I wished the blasted guy would atleast let go of my leg if he had to resort to endless questioning anyway. I felt like the frame of the gate would be etched into my stomach by the time I got off. But this was no time for pondering over future ailing. I looked around helplessly.
Front door. Cleo’s litter box. A jasmine plant. The morning paper. A wandering cat.
The wandering cat ! No. No. That wouldn’t do the trick.
The morning paper!
“I came to get the paper.” I replied triumphantly.
“The paper?” came the voice from the other side.
“Didn’t you get today’s paper at your place?”
No wicked symbol of the law could stop me from here. I was on the home stretch.
“Yes, but somebody finished off todays crossword, and Uncle Sridhar wanted to solve it. So here I am, fetching the morning paper.”
“You are cheap.”
“Couldn’t you have bought one?”
“I didn’t want to walk that far.”
I felt his hand let go of my ankle. I was about to resume my ascent, when I heard a bit of rattling. Without warning, the gate swung open, with me dangling helplessly on top of it. When I recovered from the shock, I realized I had the best seat in the house to watch Venkat walk through the gate, across to the front door and pick up the paper. Without a word, he walked back to me and handed it up into my grateful hands. With a wave of the hand to accept my gratitude, he swung the gate shut again. I meekly clambered down as I watched him lock the gate again.
“You have the key?”
“Yeah, Priya gave it to me.”
“But you can keep it now.
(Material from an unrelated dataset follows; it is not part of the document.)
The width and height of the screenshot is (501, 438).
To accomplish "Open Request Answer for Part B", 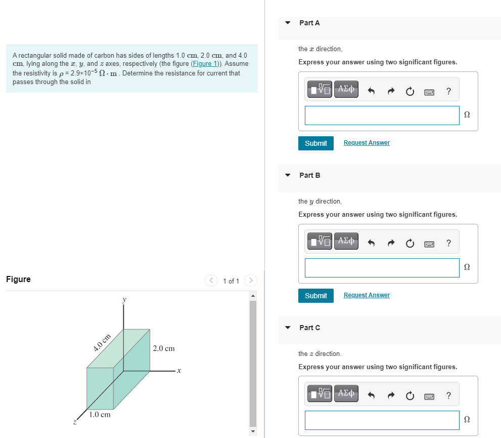I will click(366, 295).
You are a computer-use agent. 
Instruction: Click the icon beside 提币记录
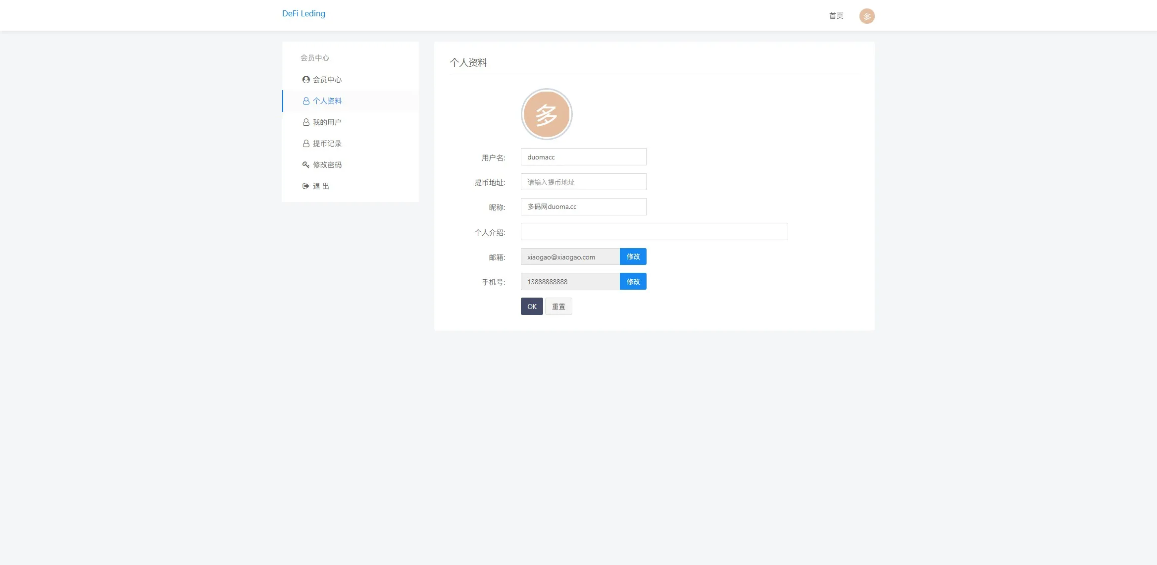[x=306, y=144]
In case you need another crossword to do.” He thrust the key into my hand and walked off, leaving me trembling with fury as I punched in Priya’s number on my phone.
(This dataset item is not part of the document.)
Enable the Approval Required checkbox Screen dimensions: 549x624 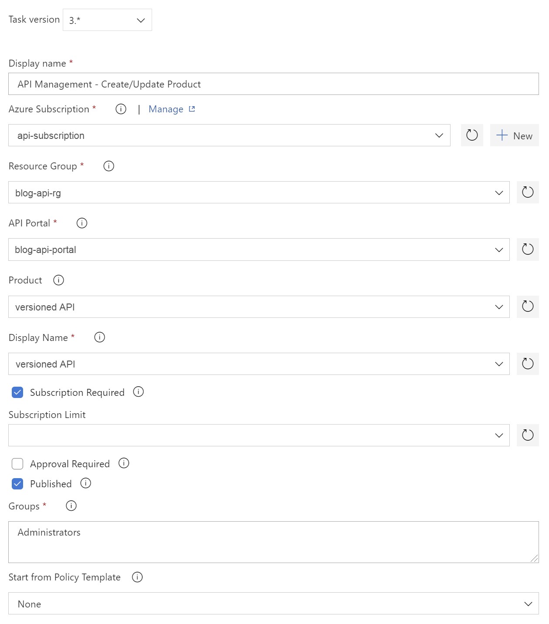17,464
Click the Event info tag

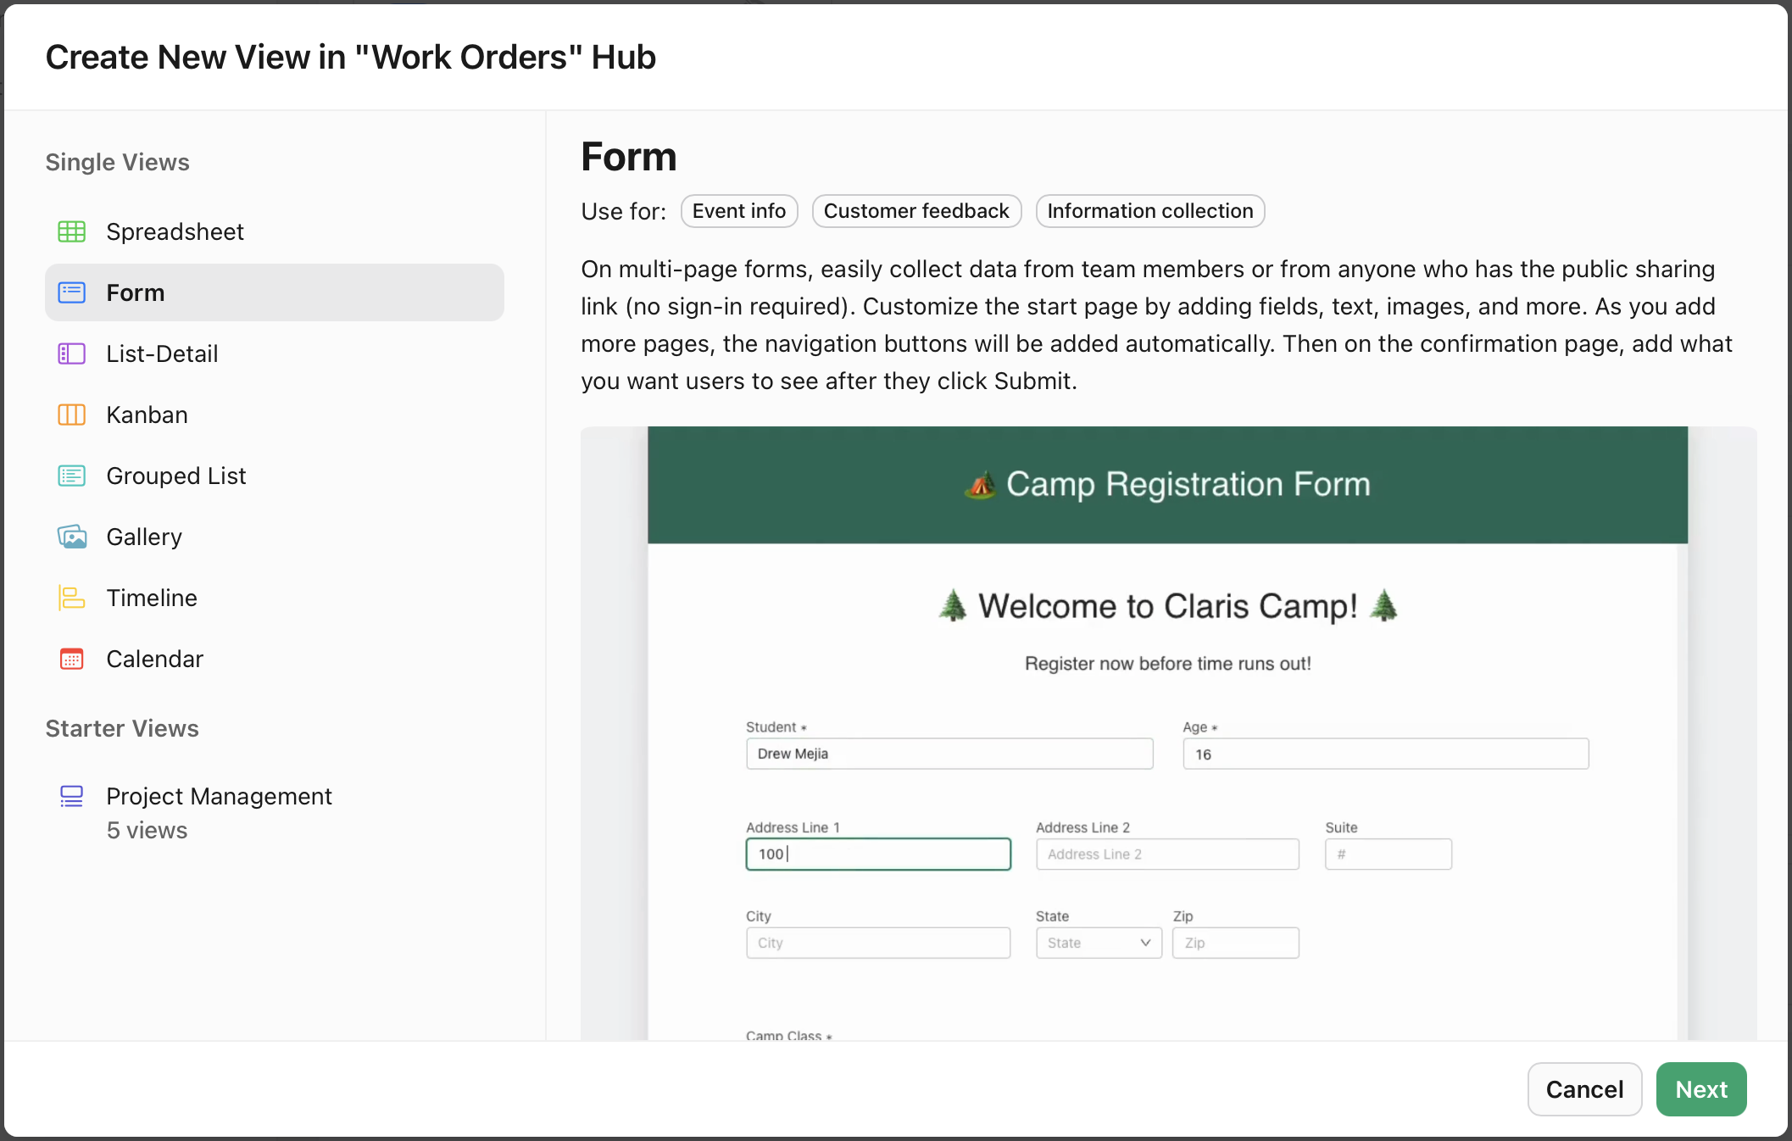click(x=738, y=211)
“Heya!” came her overjoyed voice from the other end.
“You gave Venkat the key to the gate.” I muttered through clenched teeth.
“Yeah, I did.”
“Why didn’t you hand it to me?!”
“I thought you were smarter than that.”
“You can’t just get away by complimenting me!”
“Hey, if you had asked me for it, I’d have given it to you.”
“What the -“
“Did you get the painting or not?”
“No I didn’t. Your trusted bearer of the key came trotting up to save the day!”
“Ugh, you are useless. I should have given YOU the key after all. I’m going now. Bye.”
I stared in disbelief at my phone for a few seconds. Then headed back to the house, newspaper in hand. Just as the smell of fresh Pongal came wafting through the kitchen door, I deposited the paper in the safe possession of Uncle Sridhar and prepared myself for a meal delicious enough to get my mind of the day’s matters.